**Assignment**: Output all the data exactly. Pictures do not belong in the copy.

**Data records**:
↓↓↓

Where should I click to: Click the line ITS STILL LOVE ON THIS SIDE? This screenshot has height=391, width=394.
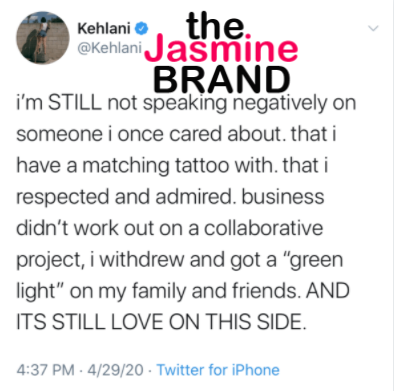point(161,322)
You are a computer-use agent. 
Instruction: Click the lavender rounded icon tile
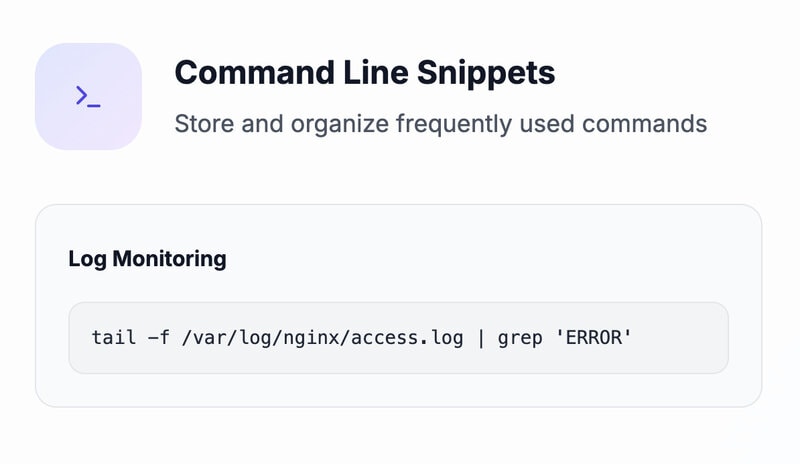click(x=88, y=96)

↑↑↑

**Completed exercise**:
Where should I click to: Click the line ITS STILL LOVE ON THIS SIDE? This screenshot has height=391, width=394.
point(161,322)
You are a computer-use agent. 
Instruction: Click the lavender rounded icon tile
click(x=88, y=96)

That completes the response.